▶ _Task goal_: With pictures excluded, retype exactly every line from the one containing "This screenshot has height=256, width=647." to the end of the records below.

[Extracted information Boundary: Start]

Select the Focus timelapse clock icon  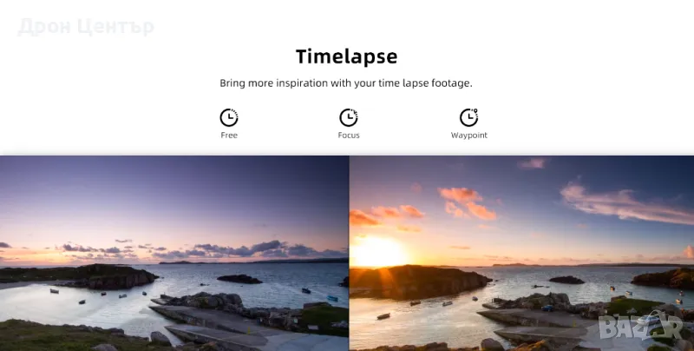(x=349, y=117)
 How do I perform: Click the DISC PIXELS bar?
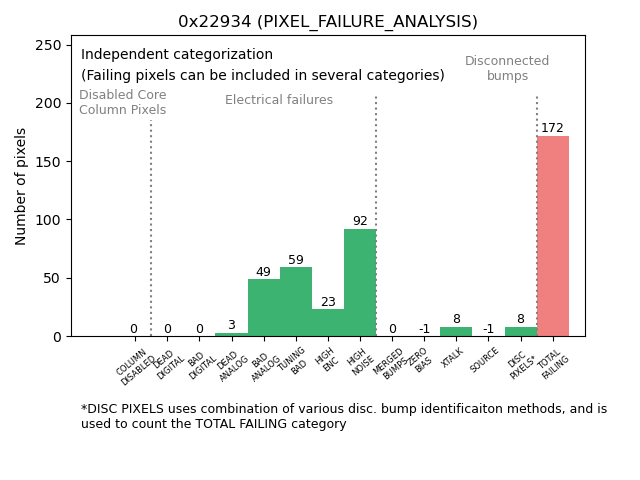click(520, 332)
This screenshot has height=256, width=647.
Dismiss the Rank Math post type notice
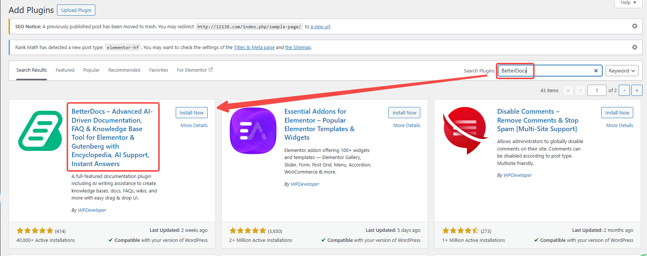(x=635, y=47)
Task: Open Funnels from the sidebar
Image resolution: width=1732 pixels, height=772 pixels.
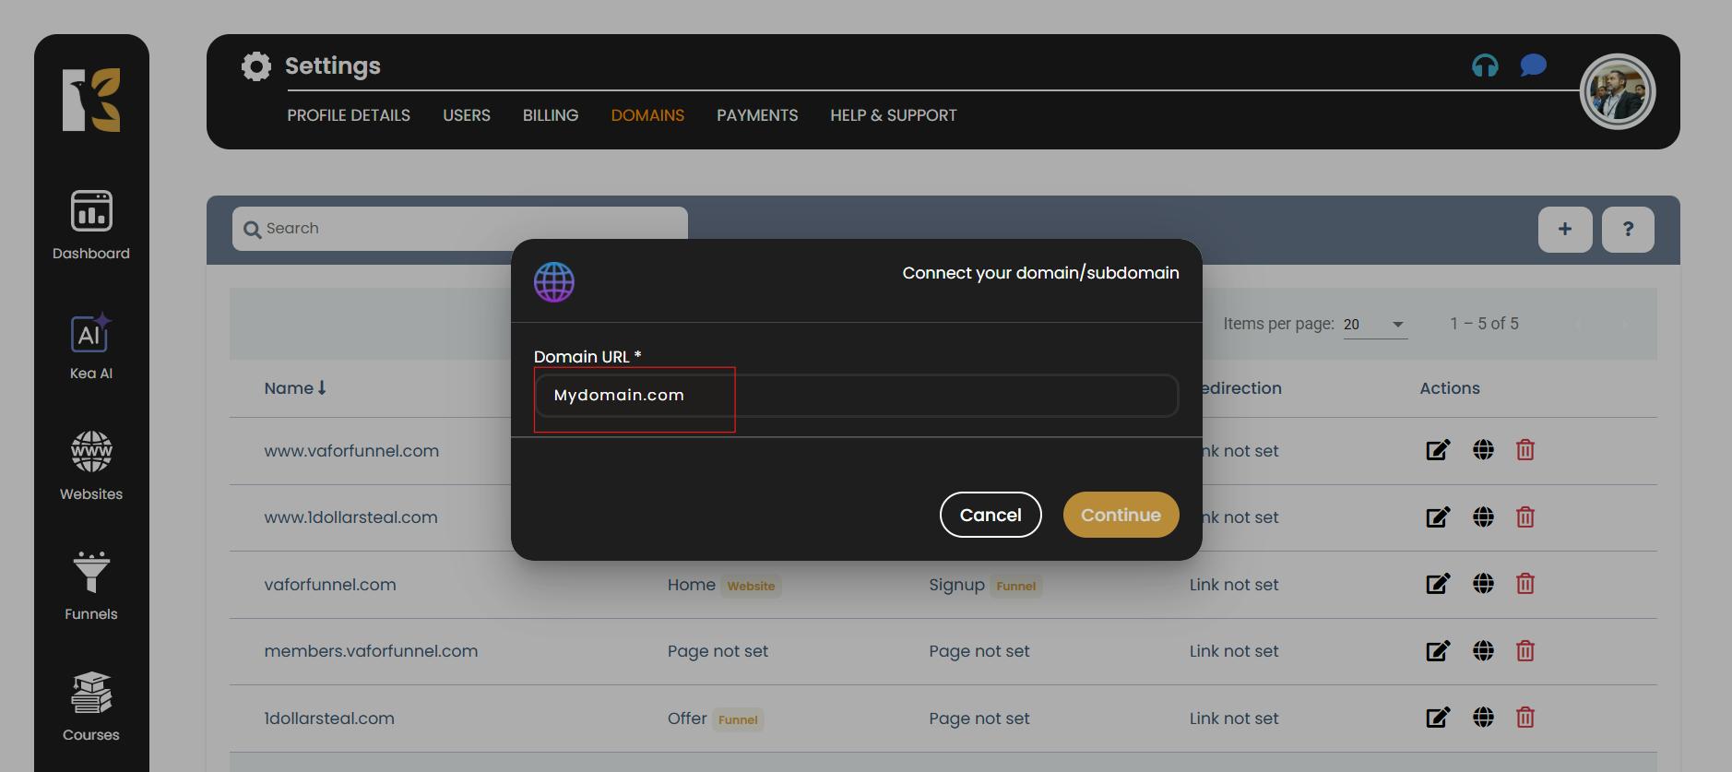Action: (x=91, y=586)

[Extracted information Boundary: End]

▶ _Response box_:
This screenshot has height=256, width=647.
Dismiss the Rank Math post type notice
(x=635, y=47)
Task: Open Funnels from the sidebar
Image resolution: width=1732 pixels, height=772 pixels.
Action: (x=91, y=586)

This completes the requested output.